In the absence of any such systematic plan, or of any attempt to arrange, co-ordinate, and bring clearly before the world the very important discoveries which have been actually made, the recovery of Jerusalem has not hitherto excited that general interest which is rightfully due to the subject. The facts successively ascertained, and published in a series of reports, bear chiefly on the question of the original structural unity of the great work of the Haram, as to which Captain Warren has not recognised the full importance of his very valuable discoveries ; on the rock levels in different places; and on the course of certain aqueducts. But the result of a very laborious exploration is not brought within the grasp

of the reader. • The Recovery of Jerusalem' is a collection of papers by nine different authors. Only about three-fifths of the volume have any direct reference to the city. The remainder treats of the chartography and archæology of Palestine, and of the Peninsula of Sinai. The earlier pages consist of reprints of the reports of Captain Warren on the excavations carried on by him at Jerusalem. As reports, sent in to a superior officer to describe the progress of the works, these papers are exactly what is desirable. Some of the discoveries hit upon are of primary importance, nor is their actual value diminished by the fact that their relations and real significance have escaped the appreciation of the explorers, But when the result of the work has to be ascertained and brought before the public, something of a more judicial character is required.

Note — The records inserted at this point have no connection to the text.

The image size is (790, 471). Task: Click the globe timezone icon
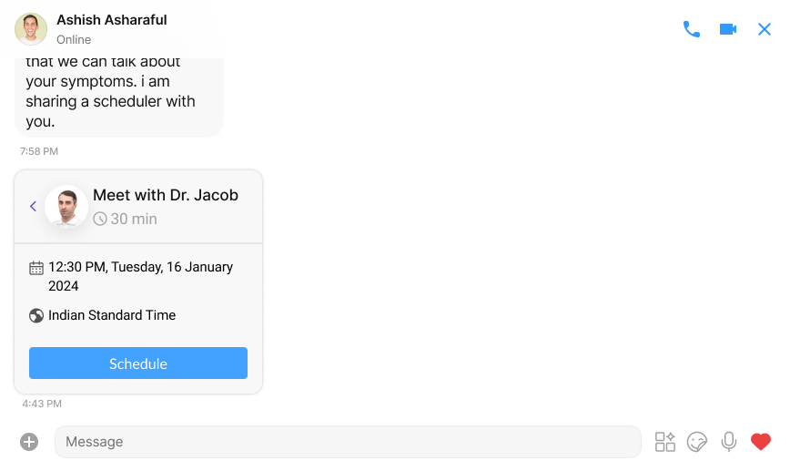click(36, 316)
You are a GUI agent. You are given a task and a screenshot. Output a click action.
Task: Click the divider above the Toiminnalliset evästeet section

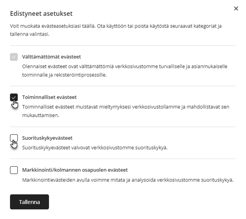coord(123,86)
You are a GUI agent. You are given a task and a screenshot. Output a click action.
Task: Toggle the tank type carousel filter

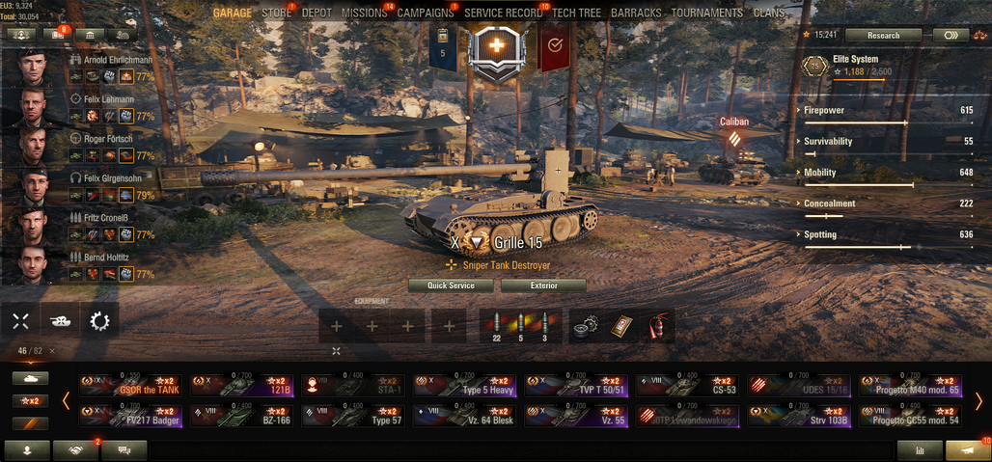point(30,378)
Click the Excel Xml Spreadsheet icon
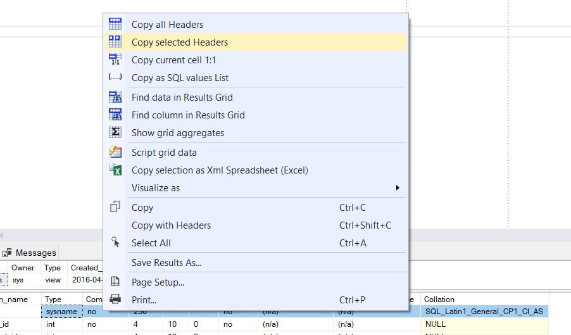This screenshot has height=335, width=571. [115, 170]
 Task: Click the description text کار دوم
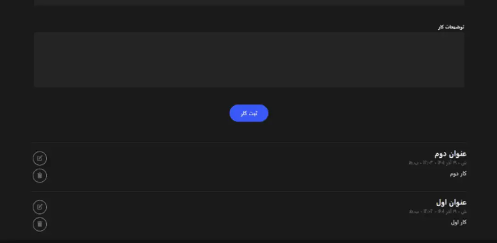pos(458,174)
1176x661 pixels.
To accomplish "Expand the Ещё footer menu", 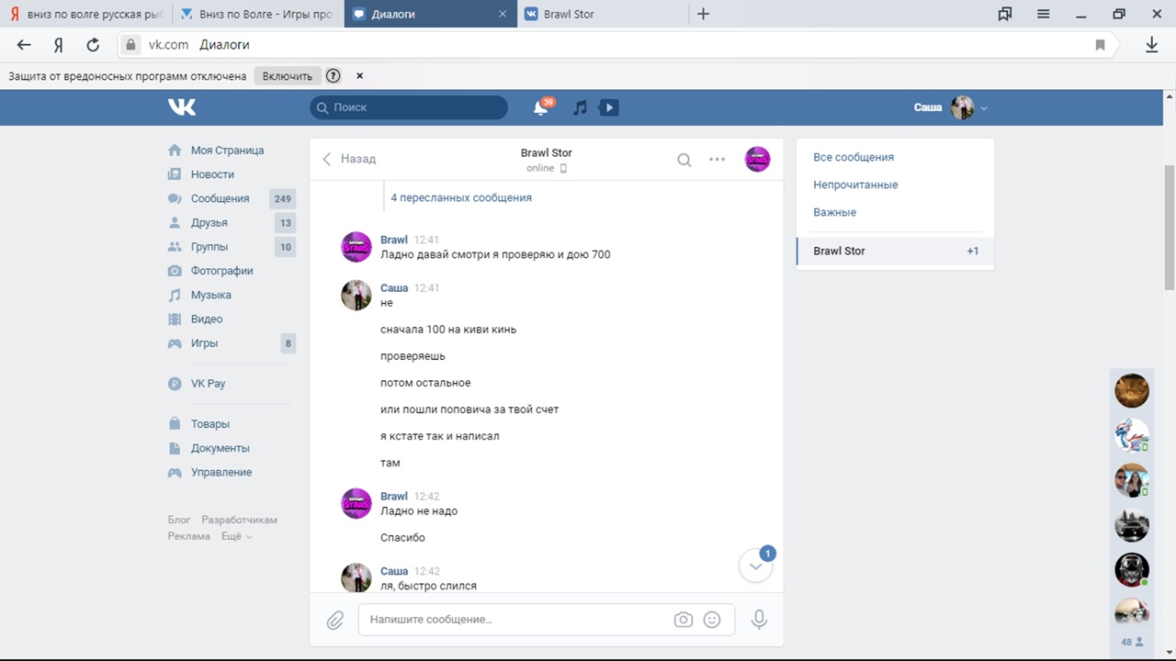I will (236, 536).
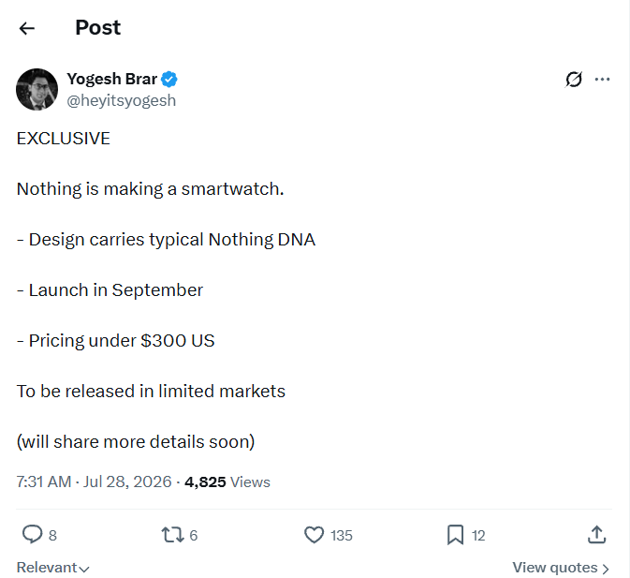Open Yogesh Brar display name link
Image resolution: width=630 pixels, height=578 pixels.
pyautogui.click(x=111, y=80)
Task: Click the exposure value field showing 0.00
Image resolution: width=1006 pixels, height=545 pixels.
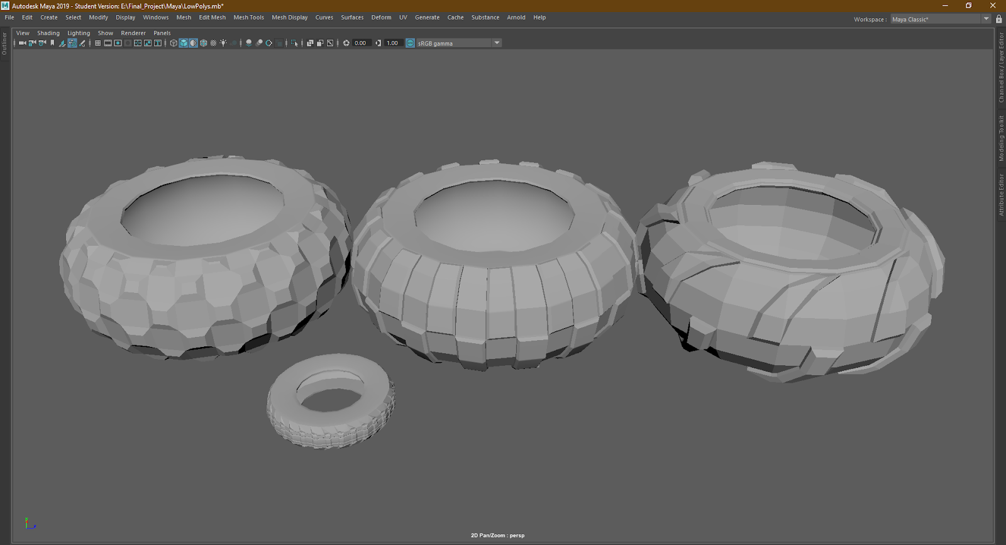Action: point(361,43)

Information that has been collected piece-meal, and of which the first idea is often materially modified by further investigation, requires digestion and systematic arrangement. Shots in the dark should be forgotten. Above all, the light of literary knowledge should be brought to bear on the results of engineering toil. It is evident that nothing of this kind can be attempted in a report. Captain Warren entered on the scene of his labours with certain views of the topography of ancient Jerusalem which were, one after another, modified and reversed by the results of the exploration. He has stated as much with perfect candour. But the reader must have a good general knowledge of the entire subject in order to understand this. He will feel perplexed by the opposite conclusions suggested by different portions of the reports. The public are not much interested in the process by which opinions are formed. They look for results, disposed in a definite, consistent, and attractive form. The material collected by Captain Warren is, we repeat, of primary value. But it comes before us, in this volume, as rough as when first extracted from the quarry. A more coherent account of the labours of the Exploration Fund has recently been given to the public in a very cheap and unpretending volume, entitled Our Work in Palestine. This work is evidently intended to diffuse in a popular form a knowledge of the discoveries which have been made, and to stimulate further contributions. It is highly meritorious as far as it goes; but it has no pretensions to resolve the question which these inquiries are calculated to raise.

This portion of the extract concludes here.